↓↓↓
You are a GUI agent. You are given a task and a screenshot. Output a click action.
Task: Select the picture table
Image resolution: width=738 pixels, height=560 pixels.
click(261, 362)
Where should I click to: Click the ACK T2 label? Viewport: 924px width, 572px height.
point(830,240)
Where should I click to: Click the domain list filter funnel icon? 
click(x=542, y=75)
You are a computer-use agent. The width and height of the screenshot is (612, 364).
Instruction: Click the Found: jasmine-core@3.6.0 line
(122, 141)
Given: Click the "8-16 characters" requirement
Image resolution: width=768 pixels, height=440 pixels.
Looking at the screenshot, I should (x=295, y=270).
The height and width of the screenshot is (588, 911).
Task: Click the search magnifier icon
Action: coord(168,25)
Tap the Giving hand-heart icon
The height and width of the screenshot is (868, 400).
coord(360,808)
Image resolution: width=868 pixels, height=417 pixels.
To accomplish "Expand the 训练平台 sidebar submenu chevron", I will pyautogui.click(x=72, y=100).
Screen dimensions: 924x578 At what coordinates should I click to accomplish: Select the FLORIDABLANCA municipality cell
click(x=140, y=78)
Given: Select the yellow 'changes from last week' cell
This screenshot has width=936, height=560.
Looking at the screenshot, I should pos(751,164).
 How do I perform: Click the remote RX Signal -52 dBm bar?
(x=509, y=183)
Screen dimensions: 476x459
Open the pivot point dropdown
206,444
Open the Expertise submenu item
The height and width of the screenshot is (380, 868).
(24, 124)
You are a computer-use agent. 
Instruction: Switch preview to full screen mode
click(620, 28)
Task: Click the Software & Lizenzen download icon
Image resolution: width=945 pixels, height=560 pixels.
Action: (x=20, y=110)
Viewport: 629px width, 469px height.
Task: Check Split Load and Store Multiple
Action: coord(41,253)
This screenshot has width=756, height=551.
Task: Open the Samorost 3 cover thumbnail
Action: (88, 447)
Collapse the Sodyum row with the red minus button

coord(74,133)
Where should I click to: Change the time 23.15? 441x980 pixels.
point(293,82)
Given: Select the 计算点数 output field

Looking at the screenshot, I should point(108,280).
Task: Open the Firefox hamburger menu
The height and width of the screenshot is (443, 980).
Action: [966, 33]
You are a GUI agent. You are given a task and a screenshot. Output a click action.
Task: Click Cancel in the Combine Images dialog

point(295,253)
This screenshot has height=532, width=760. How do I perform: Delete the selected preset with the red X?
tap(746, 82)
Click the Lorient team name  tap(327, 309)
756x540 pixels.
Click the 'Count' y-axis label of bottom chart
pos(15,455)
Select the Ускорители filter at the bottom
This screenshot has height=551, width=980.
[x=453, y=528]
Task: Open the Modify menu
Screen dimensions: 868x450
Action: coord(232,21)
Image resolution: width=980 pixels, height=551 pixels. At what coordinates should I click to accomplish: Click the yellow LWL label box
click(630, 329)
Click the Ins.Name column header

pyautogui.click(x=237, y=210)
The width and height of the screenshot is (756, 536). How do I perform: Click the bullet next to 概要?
↑↑↑
What to do
Your response should consist of the full listing, repeated exactly.

Output of the exercise
You are a GUI agent. You are given a task and a screenshot. Output a click action.
Task: Select the picture table
Image resolution: width=738 pixels, height=560 pixels.
click(261, 362)
Where should I click to: Click the ACK T2 label? Viewport: 924px width, 572px height.
point(830,240)
Where should I click to: Click the domain list filter funnel icon? 
click(x=542, y=75)
You are a computer-use agent. The width and height of the screenshot is (612, 364).
Instruction: Click the Found: jasmine-core@3.6.0 line
(122, 141)
Given: Click the "8-16 characters" requirement
Image resolution: width=768 pixels, height=440 pixels.
Looking at the screenshot, I should (x=295, y=270).
The height and width of the screenshot is (588, 911).
Task: Click the search magnifier icon
Action: coord(168,25)
Tap the Giving hand-heart icon
The height and width of the screenshot is (868, 400).
coord(360,808)
Image resolution: width=868 pixels, height=417 pixels.
To accomplish "Expand the 训练平台 sidebar submenu chevron", I will pyautogui.click(x=72, y=100).
Screen dimensions: 924x578 At what coordinates should I click to accomplish: Select the FLORIDABLANCA municipality cell
click(x=140, y=78)
Given: Select the yellow 'changes from last week' cell
This screenshot has width=936, height=560.
Looking at the screenshot, I should pos(751,164).
 How do I perform: Click the remote RX Signal -52 dBm bar?
(x=509, y=183)
Screen dimensions: 476x459
Open the pivot point dropdown
206,444
Open the Expertise submenu item
The height and width of the screenshot is (380, 868).
(24, 124)
You are a computer-use agent. 
Instruction: Switch preview to full screen mode
click(620, 28)
Task: Click the Software & Lizenzen download icon
Image resolution: width=945 pixels, height=560 pixels.
Action: (x=20, y=110)
Viewport: 629px width, 469px height.
Task: Check Split Load and Store Multiple
Action: coord(41,253)
This screenshot has width=756, height=551.
Task: Open the Samorost 3 cover thumbnail
Action: (88, 447)
Collapse the Sodyum row with the red minus button

coord(74,133)
Where should I click to: Change the time 23.15? 441x980 pixels.
point(293,82)
Given: Select the 计算点数 output field

Looking at the screenshot, I should point(108,280).
Task: Open the Firefox hamburger menu
The height and width of the screenshot is (443, 980).
Action: [966, 33]
You are a GUI agent. You are given a task and a screenshot. Output a click action.
Task: Click Cancel in the Combine Images dialog

point(295,253)
This screenshot has height=532, width=760. How do I perform: Delete the selected preset with the red X?
tap(746, 82)
Click the Lorient team name  tap(327, 309)
756x540 pixels.
Click the 'Count' y-axis label of bottom chart
pos(15,455)
Select the Ускорители filter at the bottom
This screenshot has height=551, width=980.
[x=453, y=528]
Task: Open the Modify menu
Screen dimensions: 868x450
Action: coord(232,21)
Image resolution: width=980 pixels, height=551 pixels. At what coordinates should I click to accomplish: Click the yellow LWL label box
click(630, 329)
Click the Ins.Name column header

pyautogui.click(x=237, y=210)
The width and height of the screenshot is (756, 536). How do I perform: Click the bullet next to 概要?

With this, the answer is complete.